Administers of Naloxone – the rapidly acting antidote that reverses the effects of overdose with opioids – have important gaps in knowledge about the safety and effectiveness of the drug, which is widely administered off-label among patients, families, friends and emergency responders, says a study published in the Annals of Internal Medicine.
“Naloxone is effective, but we really need to know the best way to administer it,” said senior author Roger Chou, M.D., director of the Pacific Northwest Evidence-based Practice Center at OHSU. “This has both cost and clinical implications.”
In 2015, the FDA approved two prescription versions of naloxone – an auto-injector and a nasal spray formulation. Many first responders have been using the less-concentrated injectable formulations of naloxone to reverse the effects of opioid overdose. In those emergency situations, they administer it through the nose.
This off-label use has been effectively used by law enforcement treating unconscious overdose victims, but it is researchers say they are uncertain how much naloxone is absorbed and how reliably it is administered. Both factors could impact the effectiveness of off-label use of naloxone compared with the more recent FDA-approved versions.
“The majority of naloxone being administered nasally is probably the non-approved formulation,” said co-author Mohamud Daya, M.D., professor of emergency medicine in the OHSU School of Medicine. “The sad thing is, we don’t know much about the new formulations. They’ve not actually been well studied in the way that you’d want them to be in a large population of patients.”
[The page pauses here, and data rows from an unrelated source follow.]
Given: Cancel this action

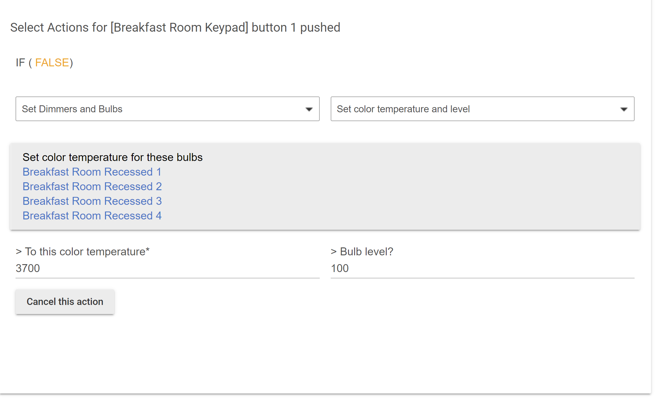Looking at the screenshot, I should (x=65, y=302).
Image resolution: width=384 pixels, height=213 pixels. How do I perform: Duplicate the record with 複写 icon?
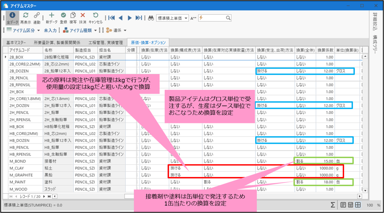(73, 18)
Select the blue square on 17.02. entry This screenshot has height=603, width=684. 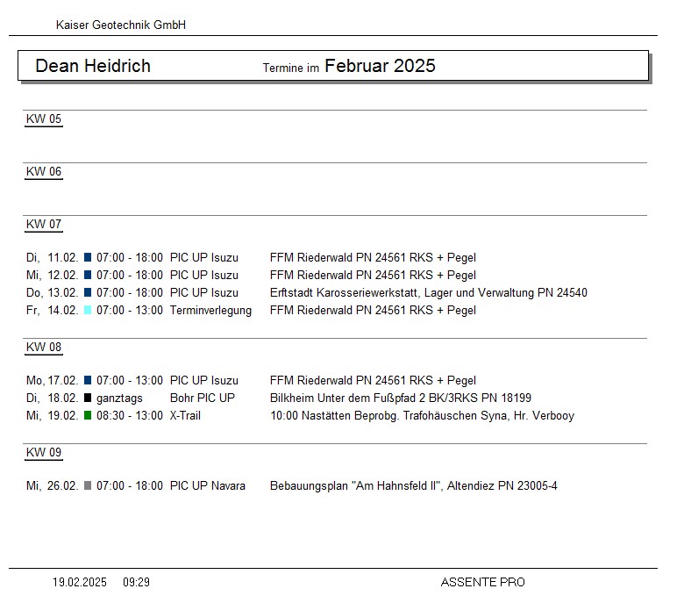88,381
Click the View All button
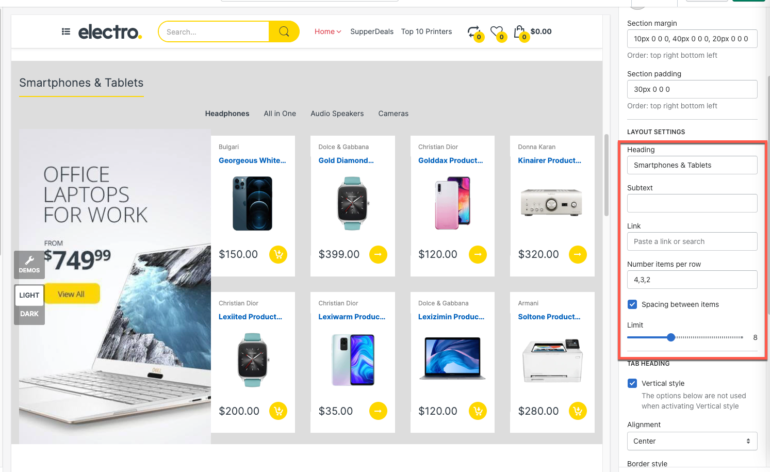This screenshot has height=472, width=770. tap(71, 294)
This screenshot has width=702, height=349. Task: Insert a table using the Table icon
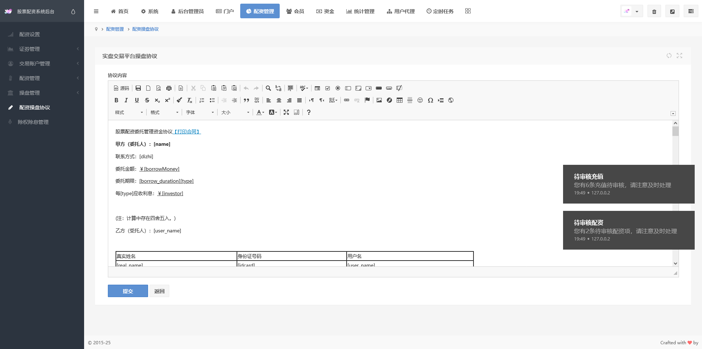pyautogui.click(x=400, y=100)
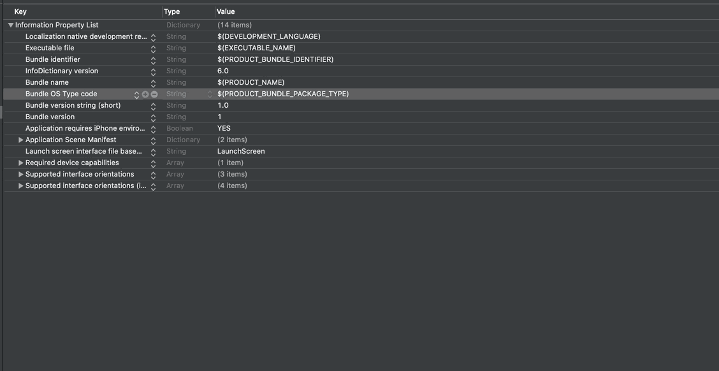
Task: Expand the Supported interface orientations array
Action: 20,174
One thing clinicians and first responders do know is that the new FDA-approved formulations are expensive – costing as much as $4,000 for the auto-injector.
Researchers reviewed 13 published studies to determine how the route of administration and dosing outside the hospital affects mortality, reversal of overdose symptoms and harm. The evidence appeared to show similar effectiveness between the intramuscular and intranasal delivery for heroin or prescription opioid overdose, but the intranasal naloxone studied was at a concentration different than the FDA-approved nasal formulation.
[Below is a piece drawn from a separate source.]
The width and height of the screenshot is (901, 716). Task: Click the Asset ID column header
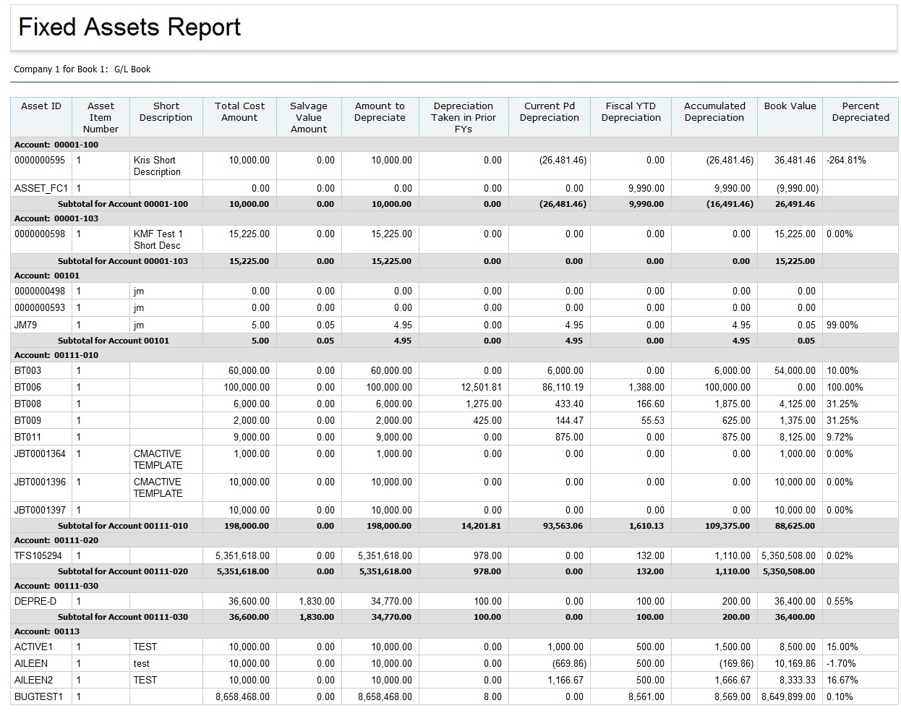click(41, 106)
Researchers also noted that little is known about the efficacy and safety of off-label use of naloxone for treating overdoses related to newly emerging illicit uses of more powerful opioids such as fentanyl and fentanyl derivatives.
“The off label may be fine for most overdoses related to standard heroin or prescription opioids, but may not be strong enough for these other drugs,” Chou said.
It’s important for new research to examine the effect of these off-label uses, he said.
“These jury-rigged intranasal devices have not been tested the same way,” Chou said. “The fact that we have no evidence on the off-label uses for these devices is concerning, especially because many first responders feel compelled to use them because of the cost differences.”